“Deportation would be a death sentence,” Catalina Velasquez says over the phone. She was at home in D.C. the night of the election, where she watched Donald Trump slowly take the lead over Hillary Clinton. “To know that someone with such an anti-immigrant message was selected to head the executive branch,” she says, “it’s going to mean mass deportations. It’s going to mean separation of families.”
Catalina is one of the millions of undocumented immigrants living in the United States. Born in Cali, Colombia, she currently resides in Washington, D.C., where she is the president of Consult Catalina, a communications and diversity firm she founded. She was the first transgender undocumented person to attend Georgetown University, where she majored in International Politics. In 2013, she became the first transgender immigrant Latina appointed as Commissioner for the D.C. Office of Latino Affairs.
But Catalina is aware that despite her hard work, her success could be snatched away from her at any moment, along with the life she has grown accustomed to: an environment where she is able to be herself, where she feels free to be Catalina.
“I am a refugee,” she says. “I was fleeing persecution. My family came to the U.S. from Colombia because of the civil war and asked for political asylum. While things are not easy here in the United States, I have a network here. I have a way of surviving. I have a way of staying afloat.”
Back in Colombia, a world apart from everything she has built for herself, Catalina says there is nothing for her: a family who doesn’t accept her for who she is and a society she describes as patriarchal and heteronormative. “The U.S. is that way too,” she adds, “but my family in Colombia wouldn’t accept me. They would turn against me.”
Catalina says she told her parents she was a woman at an early age. “I don’t think they took it well,” she says and then pauses, “No, I know they didn’t take it well. They reacted very poorly. They engaged in a denial that harmed me. They made me question things I knew.”
She also mentions the violence many Colombians face rooted in economic hardship as a factor for fleeing the country; hardships she says are often rooted in U.S. intervention in Latin America.
“The war on drugs has exacerbated poverty in Colombia,” she says. “It targeted supply and ignored demand. This is a country that is over 50 percent agricultural, and they went after the crops,” this, in reference to the United States’ targeting of coca farms, which many indigenous Colombians and peasant farmers depend on to survive.
“There is an element of taking responsibility for the way the U.S. shows up in the world,” she says. “Immigration does not happen in a silo. Migration is natural. Immigration is not. If we do, it’s forced. Nobody wakes up and says let me abandon my life, away from my culture, my language, my family, just to do it.”

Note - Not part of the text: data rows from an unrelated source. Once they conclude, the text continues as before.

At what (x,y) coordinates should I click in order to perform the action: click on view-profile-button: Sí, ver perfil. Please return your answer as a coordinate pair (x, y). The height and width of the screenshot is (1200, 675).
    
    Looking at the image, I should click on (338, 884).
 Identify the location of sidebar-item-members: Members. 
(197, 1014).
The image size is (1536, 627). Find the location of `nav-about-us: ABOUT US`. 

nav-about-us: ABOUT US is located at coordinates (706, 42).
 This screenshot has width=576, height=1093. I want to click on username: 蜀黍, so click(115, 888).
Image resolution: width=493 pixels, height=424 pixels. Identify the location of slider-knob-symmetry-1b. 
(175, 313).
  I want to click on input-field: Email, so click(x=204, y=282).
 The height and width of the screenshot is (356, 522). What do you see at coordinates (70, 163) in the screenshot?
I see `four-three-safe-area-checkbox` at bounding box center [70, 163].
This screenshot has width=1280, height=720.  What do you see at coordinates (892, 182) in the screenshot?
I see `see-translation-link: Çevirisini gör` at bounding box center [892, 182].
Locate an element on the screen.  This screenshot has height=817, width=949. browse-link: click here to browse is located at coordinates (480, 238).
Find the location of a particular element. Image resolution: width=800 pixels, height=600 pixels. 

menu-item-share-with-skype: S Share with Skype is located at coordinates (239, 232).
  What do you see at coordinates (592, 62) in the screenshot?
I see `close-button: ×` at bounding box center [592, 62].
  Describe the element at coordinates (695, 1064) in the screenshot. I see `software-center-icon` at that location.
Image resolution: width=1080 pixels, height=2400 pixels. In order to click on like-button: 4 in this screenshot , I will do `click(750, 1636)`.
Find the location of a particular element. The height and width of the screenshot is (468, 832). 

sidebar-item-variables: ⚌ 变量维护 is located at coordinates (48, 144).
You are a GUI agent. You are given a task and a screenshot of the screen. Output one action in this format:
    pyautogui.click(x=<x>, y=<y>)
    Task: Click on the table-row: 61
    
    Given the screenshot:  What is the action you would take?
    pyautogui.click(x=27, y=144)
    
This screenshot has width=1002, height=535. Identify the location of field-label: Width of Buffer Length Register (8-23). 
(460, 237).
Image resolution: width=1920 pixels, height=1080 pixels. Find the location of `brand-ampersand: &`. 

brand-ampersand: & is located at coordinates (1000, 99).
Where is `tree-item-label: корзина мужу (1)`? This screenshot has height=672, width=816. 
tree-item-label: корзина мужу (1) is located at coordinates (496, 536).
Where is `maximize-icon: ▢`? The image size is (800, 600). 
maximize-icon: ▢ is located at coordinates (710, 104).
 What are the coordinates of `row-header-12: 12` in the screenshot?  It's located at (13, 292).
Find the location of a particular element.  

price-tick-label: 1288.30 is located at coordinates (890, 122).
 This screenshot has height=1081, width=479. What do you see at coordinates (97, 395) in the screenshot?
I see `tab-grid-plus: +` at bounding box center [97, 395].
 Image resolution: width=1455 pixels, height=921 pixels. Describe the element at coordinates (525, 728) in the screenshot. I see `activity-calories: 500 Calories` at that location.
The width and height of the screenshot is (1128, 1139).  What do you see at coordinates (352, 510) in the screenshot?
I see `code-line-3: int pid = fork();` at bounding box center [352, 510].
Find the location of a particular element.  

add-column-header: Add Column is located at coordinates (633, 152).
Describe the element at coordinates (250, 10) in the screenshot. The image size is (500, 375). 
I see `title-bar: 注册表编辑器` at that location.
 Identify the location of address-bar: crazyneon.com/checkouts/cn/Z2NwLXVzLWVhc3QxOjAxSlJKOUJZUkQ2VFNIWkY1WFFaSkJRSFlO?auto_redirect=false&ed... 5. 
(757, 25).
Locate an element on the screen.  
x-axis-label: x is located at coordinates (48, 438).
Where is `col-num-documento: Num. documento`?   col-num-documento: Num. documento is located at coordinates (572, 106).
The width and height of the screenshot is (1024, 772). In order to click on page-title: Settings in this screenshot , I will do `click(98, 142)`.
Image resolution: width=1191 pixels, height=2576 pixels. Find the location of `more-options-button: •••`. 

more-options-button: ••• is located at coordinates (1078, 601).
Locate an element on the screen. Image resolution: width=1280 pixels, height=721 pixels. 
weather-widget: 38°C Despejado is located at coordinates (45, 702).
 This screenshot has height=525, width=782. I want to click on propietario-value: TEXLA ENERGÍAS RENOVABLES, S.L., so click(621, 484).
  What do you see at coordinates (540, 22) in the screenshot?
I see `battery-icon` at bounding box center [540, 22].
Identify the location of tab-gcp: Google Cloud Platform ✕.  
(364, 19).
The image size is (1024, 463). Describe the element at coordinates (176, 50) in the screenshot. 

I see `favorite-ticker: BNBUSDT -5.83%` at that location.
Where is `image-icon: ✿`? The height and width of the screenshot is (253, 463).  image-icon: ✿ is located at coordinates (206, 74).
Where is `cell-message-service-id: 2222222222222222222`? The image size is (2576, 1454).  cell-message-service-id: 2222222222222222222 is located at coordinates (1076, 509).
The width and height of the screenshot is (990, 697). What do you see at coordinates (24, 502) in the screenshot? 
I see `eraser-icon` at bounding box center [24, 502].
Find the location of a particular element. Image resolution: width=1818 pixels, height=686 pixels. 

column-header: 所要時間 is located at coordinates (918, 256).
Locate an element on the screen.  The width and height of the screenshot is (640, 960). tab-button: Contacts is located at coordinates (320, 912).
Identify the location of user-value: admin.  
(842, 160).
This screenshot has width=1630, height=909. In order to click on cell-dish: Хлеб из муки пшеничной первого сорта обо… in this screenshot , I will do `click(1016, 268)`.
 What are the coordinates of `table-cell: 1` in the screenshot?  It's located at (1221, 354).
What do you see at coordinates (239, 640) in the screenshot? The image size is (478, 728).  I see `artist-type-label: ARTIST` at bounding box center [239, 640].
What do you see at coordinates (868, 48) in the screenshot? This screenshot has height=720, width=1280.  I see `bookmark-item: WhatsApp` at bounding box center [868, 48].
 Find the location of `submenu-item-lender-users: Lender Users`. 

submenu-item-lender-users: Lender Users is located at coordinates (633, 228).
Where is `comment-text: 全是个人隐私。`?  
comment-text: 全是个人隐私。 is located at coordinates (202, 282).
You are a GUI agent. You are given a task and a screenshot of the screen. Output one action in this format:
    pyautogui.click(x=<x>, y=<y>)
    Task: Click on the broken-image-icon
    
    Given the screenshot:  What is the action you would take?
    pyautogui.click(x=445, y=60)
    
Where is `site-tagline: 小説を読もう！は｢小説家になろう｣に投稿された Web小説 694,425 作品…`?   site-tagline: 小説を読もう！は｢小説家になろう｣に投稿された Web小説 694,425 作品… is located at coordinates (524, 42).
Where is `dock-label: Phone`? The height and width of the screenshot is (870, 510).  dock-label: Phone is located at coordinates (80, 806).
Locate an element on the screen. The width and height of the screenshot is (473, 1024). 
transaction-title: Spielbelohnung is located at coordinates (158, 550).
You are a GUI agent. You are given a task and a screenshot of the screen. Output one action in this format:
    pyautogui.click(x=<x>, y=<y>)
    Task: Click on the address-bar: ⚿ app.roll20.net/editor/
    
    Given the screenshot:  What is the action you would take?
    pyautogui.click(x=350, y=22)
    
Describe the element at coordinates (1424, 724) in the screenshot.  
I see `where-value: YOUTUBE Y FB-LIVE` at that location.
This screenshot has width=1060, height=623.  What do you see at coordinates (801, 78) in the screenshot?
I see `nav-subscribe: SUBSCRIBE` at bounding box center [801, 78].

The ascent of Trump and his anti-immigrant rhetoric has inspired terror in undocumented people in the U.S., and they are looking for ways to protect themselves. For Catalina, that means fighting for asylum in court.
“I’m looking to file for asylum,” she says. “It’s my way of standing and fighting back for my life. Because I do fear death. I fear persecution in Colombia, both by Colombian society and by my own family."
"I don’t see a world where I don’t get to be Catalina,” she continues. “A world where I don’t get to be the woman I am today. I can’t live without being me.”
But the fight has not been easy. Catalina is one of the 3 million undocumented immigrants with a deportation order, making her future uncertain. She started a GoFundMe to help pay her legal fees for her immigration attorney.
It’s not only a fight to stay in the country, but also a fight to be Catalina. She says her mother’s first words to her after Trump’s win were, “Is it possible to reverse your gender transition if you come back to Colombia? I am scared for your safety.”
For all her unique accomplishments and struggles, Catalina is aware that she is ultimately one of millions, one in a large group of people who are afraid right now. “None of us is more deserving than the other,” she says. “Whether you’re picking tomatoes or cleaning houses or running a taco stand, we are all chipping in.”
She says she remains hopeful that people, regardless of political affiliation, will open their hearts and minds to undocumented people, who are, in her words, neighbors, friends and family.
“People deserve love and dignity,” she says. “We shouldn't have to make a case for that.”